Although other laboratories have examined the use of NGS in screening thalassemia, they did not integrate HBA deletions into their procedures.24,25 We suggest that compared with previous methods, our integrated sequencing strategy will be much more convenient in clinical practice. In addition, while other NGS protocols have been suggested for use in China based on protocols constructed using the Illumina or Beijing Genomics Institute (BGI) platforms,24,25 we suggest that the Ion Torrent platform is more flexible for small or medium size laboratories. The major limiting factor in the application of NGS for screening thalassemia is the cost. However, with the introduction of locally produced instruments and reagents, the costs associated with NGS should reduce significantly in the future. Another possible imitation of NGS, is that the detection of large deletions has been reported to be less accurate compared with MLPA or Comparative Genomic Hybridization (CGH) analysis. 26 However, our data showed that the detection of common deletions was accurate. We suggest that the sequencing and data analysis strategy are critical factors in the success of the method.
Our study had some limitations. For example, some deletions previously reported in the local area, such as gamma‐delta‐beta-thalassemia, the Thailand deletion (–THAI) and the Fil (–FIL) deletion, were not analysed. Ideally, these deletions and more loci, such as globin genes and validated modulators (KLF1, BCL11A, and MYB) should be included in the NGS diagnostic strategy, which is important for the precise diagnosis and treatment of thalassemia. Additionally, our sample size was not large enough to evaluate the performance of NGS in detecting novel or rare mutations in thalassemia.
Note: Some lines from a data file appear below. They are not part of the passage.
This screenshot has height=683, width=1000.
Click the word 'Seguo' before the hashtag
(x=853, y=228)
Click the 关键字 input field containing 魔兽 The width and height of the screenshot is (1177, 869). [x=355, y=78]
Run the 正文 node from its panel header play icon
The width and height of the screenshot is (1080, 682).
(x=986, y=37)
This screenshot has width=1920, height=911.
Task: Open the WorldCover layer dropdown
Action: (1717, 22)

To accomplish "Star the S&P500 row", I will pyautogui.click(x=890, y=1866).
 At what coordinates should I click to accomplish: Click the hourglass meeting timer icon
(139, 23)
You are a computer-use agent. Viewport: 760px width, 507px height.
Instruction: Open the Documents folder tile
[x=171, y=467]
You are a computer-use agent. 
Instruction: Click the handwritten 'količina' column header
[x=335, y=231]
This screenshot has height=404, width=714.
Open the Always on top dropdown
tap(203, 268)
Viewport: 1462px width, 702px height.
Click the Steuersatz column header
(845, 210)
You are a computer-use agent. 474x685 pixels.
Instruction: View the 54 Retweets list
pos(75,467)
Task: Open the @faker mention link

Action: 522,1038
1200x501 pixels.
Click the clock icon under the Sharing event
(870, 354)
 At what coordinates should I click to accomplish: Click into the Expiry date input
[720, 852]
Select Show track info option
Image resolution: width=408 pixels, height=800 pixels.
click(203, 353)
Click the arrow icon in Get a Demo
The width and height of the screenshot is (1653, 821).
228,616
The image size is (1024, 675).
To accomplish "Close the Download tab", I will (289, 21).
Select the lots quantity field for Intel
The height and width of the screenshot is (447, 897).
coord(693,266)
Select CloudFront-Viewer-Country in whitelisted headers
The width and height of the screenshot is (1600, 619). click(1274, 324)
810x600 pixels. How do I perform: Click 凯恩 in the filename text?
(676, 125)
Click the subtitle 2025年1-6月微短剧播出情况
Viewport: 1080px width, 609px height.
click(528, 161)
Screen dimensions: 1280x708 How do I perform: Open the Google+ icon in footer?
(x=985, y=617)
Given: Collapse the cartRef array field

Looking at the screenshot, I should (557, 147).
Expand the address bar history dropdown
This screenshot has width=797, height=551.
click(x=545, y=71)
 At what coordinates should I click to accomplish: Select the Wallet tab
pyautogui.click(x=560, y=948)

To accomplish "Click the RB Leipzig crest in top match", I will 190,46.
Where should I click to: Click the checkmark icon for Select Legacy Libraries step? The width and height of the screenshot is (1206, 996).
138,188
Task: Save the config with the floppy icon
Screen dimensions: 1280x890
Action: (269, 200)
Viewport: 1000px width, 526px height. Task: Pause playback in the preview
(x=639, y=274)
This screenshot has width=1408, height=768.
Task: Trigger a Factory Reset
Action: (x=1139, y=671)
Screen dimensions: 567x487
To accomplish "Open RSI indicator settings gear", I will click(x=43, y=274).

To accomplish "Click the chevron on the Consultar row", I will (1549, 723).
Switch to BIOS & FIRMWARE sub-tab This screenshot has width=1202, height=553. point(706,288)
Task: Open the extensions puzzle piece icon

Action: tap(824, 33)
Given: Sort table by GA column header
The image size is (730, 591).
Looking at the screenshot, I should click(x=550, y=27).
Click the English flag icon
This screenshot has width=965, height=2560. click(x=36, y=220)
Nevertheless, our data showed that the NGS method may facilitate screening and diagnosis of thalassemia in our region with high accuracy and repeatability.
Footnotes
Acknowledgements
We would like to thank Dr Liang from Darui Biotechnology for his assistance in the NGS data analysis.
Declaration of conflicting interest
The authors declare that there are no conflicts of interest.
Funding
This work was supported by a grant from the Natural Science Foundation of Guangdong province (No: 2018A0303130246).